Zebrafish husbandry and manipulation

Zebrafish were maintained in a tank rack system with automatic water recycling, water changes as well as monitoring and adjustment of water parameters (Tecniplast, Hohenpeißenberg, Germany). Fish were kept under a 14 h light and 10 h dark cycle and were fed three times a day with artemia (Aqua Schwarz, Göttingen, Germany) and pelleted dry food (Sparos Zebrafeed, Olhão, Portugal). Maintenance as well as manipulation of zebrafish were approved by the Veterinary Care Unit at Ulm University and the animal welfare commissioner of the regional board for scientific animal experiments in  Tübingen, Germany. Experiments were performed according to the European Union Directive 86/609/EEC for the protection of animals used for experimental and other scientific purposes. In this study adult zebrafish (AB and EK wt strains, wt1b:GFP transgenics [21]) were naturally mated. Fertilised eggs were microinjected either at the one to two cell stage for ubiquitous manipulation of the embryo or at the 1000 cell stage for Kupffer’s vesicle (KV)-specific targeting [2]. Embryos were raised to the desired stages in an incubator set to 28.5 °C. Orc1-depleted embryos were generated by injection of 5 nl of a 0.25 mM concentrated, previously characterised antisense morpholino oligonucleotide (MO) [4]. Orc4 or Orc6 KD was achieved by injection of 5 nl of splice blocking MOs, which were diluted to 0.5 mM and have the following sequences: Orc4 exon 1 splMO: 5′- TAACATGAGGAAGGAGGACAGACCA; Orc6 exon 2 splMO: 5′-CTCTGCTTGACTGAAAACAAATGGA. Blasting against the zebrafish genome (Ensembl release 94) revealed that neither the Orc4 splMO nor the Orc6 splMO target any other sequence in the zebrafish genome. Noninjected (NI) embryos as well as those injected with a standard control MO, which does not target the zebrafish genome, were used as controls. All MOs were purchased from Gene Tools Inc (Philomath, OR, USA). Rescue injections were performed by consecutive injections of KD MO and capped RNA (500 pg per egg).
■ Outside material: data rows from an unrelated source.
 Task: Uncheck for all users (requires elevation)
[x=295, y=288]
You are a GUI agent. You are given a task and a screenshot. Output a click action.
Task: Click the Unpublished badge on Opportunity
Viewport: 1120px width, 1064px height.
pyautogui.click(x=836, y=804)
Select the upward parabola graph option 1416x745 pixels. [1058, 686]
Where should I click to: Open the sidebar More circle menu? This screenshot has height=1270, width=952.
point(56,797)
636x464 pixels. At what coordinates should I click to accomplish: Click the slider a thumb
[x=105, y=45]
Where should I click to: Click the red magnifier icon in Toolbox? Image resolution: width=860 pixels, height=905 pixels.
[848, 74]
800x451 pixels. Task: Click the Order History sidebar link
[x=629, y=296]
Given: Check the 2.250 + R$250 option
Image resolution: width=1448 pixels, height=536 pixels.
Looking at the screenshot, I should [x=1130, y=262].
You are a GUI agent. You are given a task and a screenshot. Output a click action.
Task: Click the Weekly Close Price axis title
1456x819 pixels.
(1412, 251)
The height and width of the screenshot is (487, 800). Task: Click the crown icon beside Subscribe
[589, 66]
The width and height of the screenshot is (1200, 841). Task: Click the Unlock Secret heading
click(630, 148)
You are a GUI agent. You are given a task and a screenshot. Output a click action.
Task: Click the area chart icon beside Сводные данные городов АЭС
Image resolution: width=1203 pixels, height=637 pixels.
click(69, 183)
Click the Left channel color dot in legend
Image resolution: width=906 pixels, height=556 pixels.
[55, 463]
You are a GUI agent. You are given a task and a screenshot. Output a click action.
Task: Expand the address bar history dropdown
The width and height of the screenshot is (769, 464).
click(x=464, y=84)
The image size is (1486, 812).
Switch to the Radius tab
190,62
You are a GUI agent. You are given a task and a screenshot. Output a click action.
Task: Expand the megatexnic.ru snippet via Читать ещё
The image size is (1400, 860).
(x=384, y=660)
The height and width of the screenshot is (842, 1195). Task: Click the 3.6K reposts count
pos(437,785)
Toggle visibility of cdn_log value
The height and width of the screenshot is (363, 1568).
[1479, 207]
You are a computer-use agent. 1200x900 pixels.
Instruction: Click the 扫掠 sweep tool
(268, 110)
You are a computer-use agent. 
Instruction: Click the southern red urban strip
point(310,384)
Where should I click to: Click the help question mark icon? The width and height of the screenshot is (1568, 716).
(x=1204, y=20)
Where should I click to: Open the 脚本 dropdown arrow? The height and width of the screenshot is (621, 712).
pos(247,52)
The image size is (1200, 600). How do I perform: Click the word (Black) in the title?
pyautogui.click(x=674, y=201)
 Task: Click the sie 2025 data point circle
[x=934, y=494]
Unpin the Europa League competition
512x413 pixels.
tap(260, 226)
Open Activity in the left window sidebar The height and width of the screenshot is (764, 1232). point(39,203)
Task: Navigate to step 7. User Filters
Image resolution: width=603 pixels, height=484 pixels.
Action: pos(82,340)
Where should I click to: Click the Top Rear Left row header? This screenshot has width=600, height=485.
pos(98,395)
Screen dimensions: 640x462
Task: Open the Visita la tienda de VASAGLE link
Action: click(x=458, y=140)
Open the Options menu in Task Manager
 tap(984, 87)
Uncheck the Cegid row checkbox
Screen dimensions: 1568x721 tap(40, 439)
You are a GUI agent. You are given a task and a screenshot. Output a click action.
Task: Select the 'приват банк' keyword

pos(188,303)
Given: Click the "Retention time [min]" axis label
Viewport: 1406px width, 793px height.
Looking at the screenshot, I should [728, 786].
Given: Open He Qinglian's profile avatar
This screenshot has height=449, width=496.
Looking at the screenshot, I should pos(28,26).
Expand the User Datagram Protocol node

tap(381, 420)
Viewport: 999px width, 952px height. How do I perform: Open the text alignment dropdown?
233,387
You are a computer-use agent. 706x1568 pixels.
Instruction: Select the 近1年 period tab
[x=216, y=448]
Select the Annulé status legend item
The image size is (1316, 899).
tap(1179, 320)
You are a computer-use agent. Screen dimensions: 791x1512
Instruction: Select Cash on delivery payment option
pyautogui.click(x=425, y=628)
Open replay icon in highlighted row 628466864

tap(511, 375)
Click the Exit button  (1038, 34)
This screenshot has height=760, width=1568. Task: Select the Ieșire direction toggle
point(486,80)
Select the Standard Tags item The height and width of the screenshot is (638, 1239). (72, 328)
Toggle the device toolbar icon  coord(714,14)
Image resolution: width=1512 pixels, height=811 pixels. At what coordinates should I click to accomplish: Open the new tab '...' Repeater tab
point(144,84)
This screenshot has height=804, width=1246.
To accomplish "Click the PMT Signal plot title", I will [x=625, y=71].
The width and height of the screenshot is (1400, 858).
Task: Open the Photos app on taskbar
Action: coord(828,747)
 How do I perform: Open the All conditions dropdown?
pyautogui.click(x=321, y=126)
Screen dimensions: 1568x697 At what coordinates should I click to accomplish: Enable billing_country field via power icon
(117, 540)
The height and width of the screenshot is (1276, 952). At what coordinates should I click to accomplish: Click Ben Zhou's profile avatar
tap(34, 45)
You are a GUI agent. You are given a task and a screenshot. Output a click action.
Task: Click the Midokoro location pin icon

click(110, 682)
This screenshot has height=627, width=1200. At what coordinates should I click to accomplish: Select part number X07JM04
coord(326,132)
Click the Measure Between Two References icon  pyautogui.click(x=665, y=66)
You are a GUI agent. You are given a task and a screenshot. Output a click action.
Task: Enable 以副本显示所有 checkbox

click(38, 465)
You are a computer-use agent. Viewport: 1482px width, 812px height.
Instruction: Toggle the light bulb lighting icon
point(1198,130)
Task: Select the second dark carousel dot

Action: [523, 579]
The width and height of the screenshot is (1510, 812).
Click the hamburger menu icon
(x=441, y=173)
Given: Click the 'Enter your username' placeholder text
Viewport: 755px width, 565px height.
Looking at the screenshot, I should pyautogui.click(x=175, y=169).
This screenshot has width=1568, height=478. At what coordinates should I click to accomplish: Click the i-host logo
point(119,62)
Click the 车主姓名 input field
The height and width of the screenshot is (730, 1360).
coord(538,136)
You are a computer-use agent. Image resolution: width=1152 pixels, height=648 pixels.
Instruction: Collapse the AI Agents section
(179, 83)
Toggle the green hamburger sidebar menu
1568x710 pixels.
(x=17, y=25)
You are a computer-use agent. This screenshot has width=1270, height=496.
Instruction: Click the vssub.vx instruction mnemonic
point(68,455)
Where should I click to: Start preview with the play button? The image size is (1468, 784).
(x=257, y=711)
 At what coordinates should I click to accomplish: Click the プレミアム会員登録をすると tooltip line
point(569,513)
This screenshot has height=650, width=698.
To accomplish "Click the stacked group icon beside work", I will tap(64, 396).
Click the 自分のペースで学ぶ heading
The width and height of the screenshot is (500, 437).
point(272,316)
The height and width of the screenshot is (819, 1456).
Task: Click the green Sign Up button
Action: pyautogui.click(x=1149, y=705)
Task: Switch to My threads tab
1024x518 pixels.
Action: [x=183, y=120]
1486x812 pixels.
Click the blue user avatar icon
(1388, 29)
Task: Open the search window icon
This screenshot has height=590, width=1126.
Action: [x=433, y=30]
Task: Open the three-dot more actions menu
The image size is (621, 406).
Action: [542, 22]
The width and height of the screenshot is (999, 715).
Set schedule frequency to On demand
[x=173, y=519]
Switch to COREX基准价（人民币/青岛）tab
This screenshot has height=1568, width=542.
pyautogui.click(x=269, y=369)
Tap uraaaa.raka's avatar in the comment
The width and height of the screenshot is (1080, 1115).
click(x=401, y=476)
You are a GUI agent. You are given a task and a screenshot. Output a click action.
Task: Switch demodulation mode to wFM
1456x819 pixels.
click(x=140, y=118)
Splice-blocking verification

To verify the ability of Orc4 and Orc6 splMO, respectively in preventing regular splicing zebrafish eggs were injected at the one cell stage and allowed to develop until 24 h post fertilisation (hpf). RNA was extracted using Zymo’s Quick-RNA MiniPrep kit (Freiburg, Germany). Equal amounts of RNA were transcribed using SuperScript II (Invitrogen, Germany) and PCR was performed with the following primers: Orc4 Fwd: 5′-GAAGATGAGCAAGCGAAGGC, Orc4 Rev: 5′-GACGTTCTCCAGATGCAGCT; Orc6 Fwd: 5′-ACGCCCATTTGTGAAGCAAC, Orc6 Rev: 5′-CTCGGAGACCCAGGTTTGAC. The resulting PCR bands were sequenced to verify amplification of the right sequence and splice blocking induced by splMO injection. As housekeeping gene β-actin was used as previously described [23].

In situ hybridisation

In situ hybridisation (ISH) for the spatial detection of RNA expression was performed with fixed embryos and according to the standard protocol by Thisse et al. [24]. To generate a DIG-labelled antisense in situ probe for the detection of orc1, the plasmid containing a fragment of the Orc1 coding sequence was linearised with HindIII and transcribed using T7 RNA polymerase (NEB, Frankfurt am Main, Germany) and DIG labelling mix (Roche, Mannheim, Germany). All other probes used have been described before [25].

Imaging

Live zebrafish embryos (48 hpf) as well as those processed by whole mount ISH were imaged on a Leica M125 with an IC80HD or a MC190HD camera (Leica, Wetzlar, Germany). For the analysis of smaller heads, eyes and shorter bodies, injected embryos were compared to average NI controls. Fluorescence images of the developing kidney were acquired on a Leica M205FCA and a Leica DFC9000GT sCMOS camera. Images of KV cilia were acquired using a Leica TCS SP5II confocal microscope. Here, z-stacks were captured every 0.3 µm and processed into a 3D stack using the Leica acquisition software LAS AF. Image processing was done with the help of Adobe Photoshop CC2018 (Adobe Systems Software Ireland Limited, Dublin, Ireland). Any adjustments (brightness, contrast or colour balance) were applied equally to the whole image and equally to same treatment groups (i.e., CTRL MO vs. Orc1 MO). Final figures were assembled in Adobe Illustrator CC2018.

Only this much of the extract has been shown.